[GOAL 1]
In the note amendment, what date does the Maturity Date of the Note move to?
[GOAL 2]
Write out everything in the note amendment from "WHEREAS, any provision" down to "successors and assigns.", keeping every word and mark as it appears.

[SOURCE TEXT]
THIRD AMENDMENT TO SENIOR SECURED CONVERTIBLE PROMISSORY NOTE DUE MARCH 8, 2027

 

This Third Amendment (this “Amendment”), dated as of December 23, 2025, to that certain Senior Secured Convertible Promissory Note Due March 8, 2027 issued to the holder set forth on the signature page hereto (the “Holder”) on March 8, 2024 (the “Note”), is entered into by and among Dyadic International, Inc. (the “Company”) and the Holder. Capitalized terms not otherwise defined herein shall have the meanings ascribed to them in the Note.

 

WHEREAS, any provision of the Note and any other Notes issued pursuant to the Purchase Agreement may be amended by a written instrument executed by the Company and Holders holding a majority of the then outstanding principal under all Notes issued pursuant to the Purchase Agreement, which amendment shall be binding on all successors and assigns.

 

NOW, THEREFORE, in consideration of the covenants and mutual promises contained herein and other good and valuable consideration, the receipt and legal sufficiency of which are hereby acknowledged and intending to be legally bound hereby, the parties agree as follows:

 

1. The Maturity Date of the Note shall be extended from March 8, 2027 to December 31, 2027.

 

2. Section 4(b) of the Note shall be deleted in its entirety and replaced with:

 

Conversion Price. The conversion price in effect on any Conversion Date shall be equal to $1.05, subject to adjustment as set forth herein (the “Conversion Price”). All such foregoing determinations will be appropriately adjusted for any stock dividend, stock split, stock combination, reclassification or similar transaction that proportionately decreases or increases the Common Stock during such measuring period.”

[GIVEN DATA]
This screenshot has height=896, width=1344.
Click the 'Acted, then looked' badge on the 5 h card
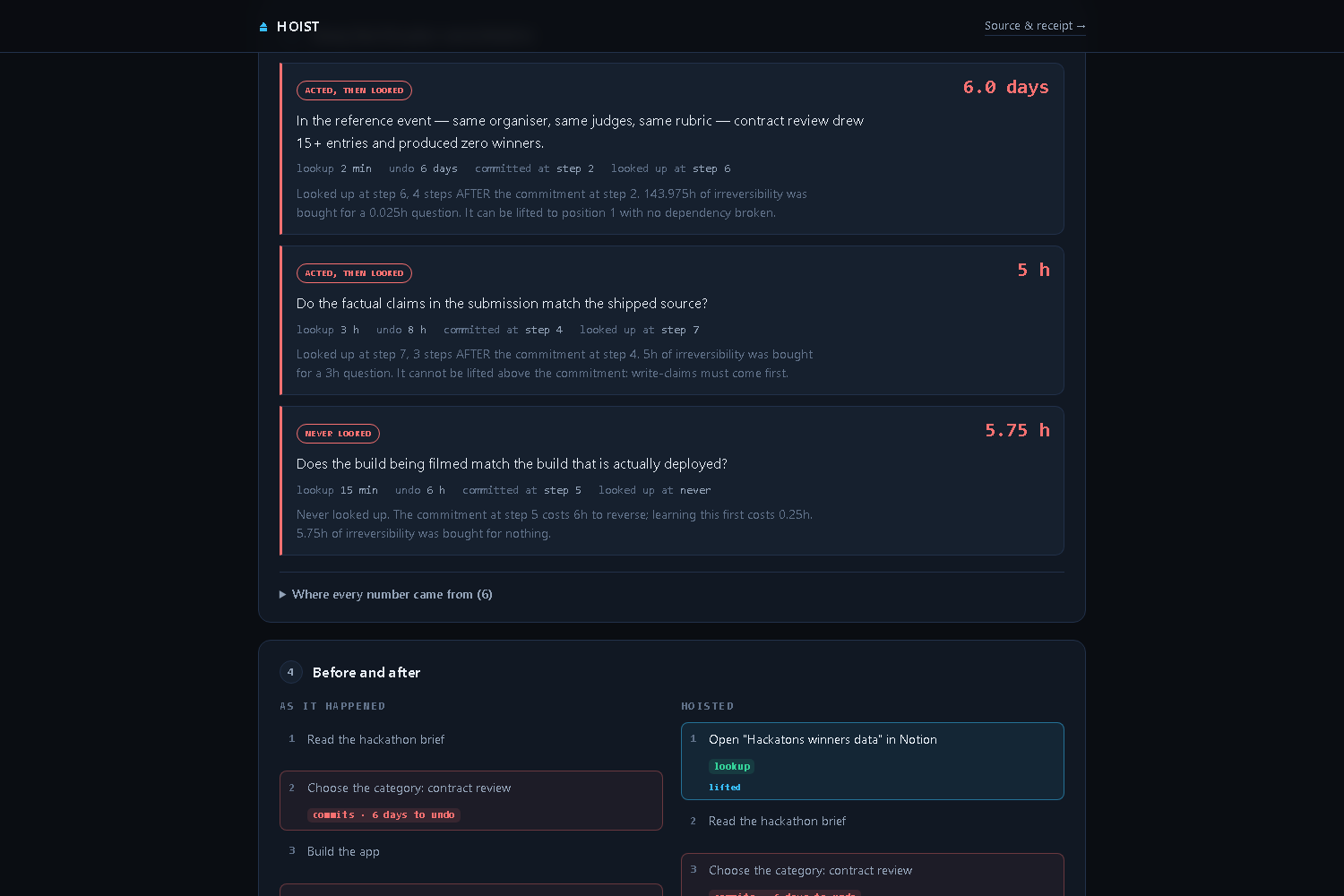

[COMPLETE RESPONSE 1]
December 31, 2027.

[COMPLETE RESPONSE 2]
WHEREAS, any provision of the Note and any other Notes issued pursuant to the Purchase Agreement may be amended by a written instrument executed by the Company and Holders holding a majority of the then outstanding principal under all Notes issued pursuant to the Purchase Agreement, which amendment shall be binding on all successors and assigns.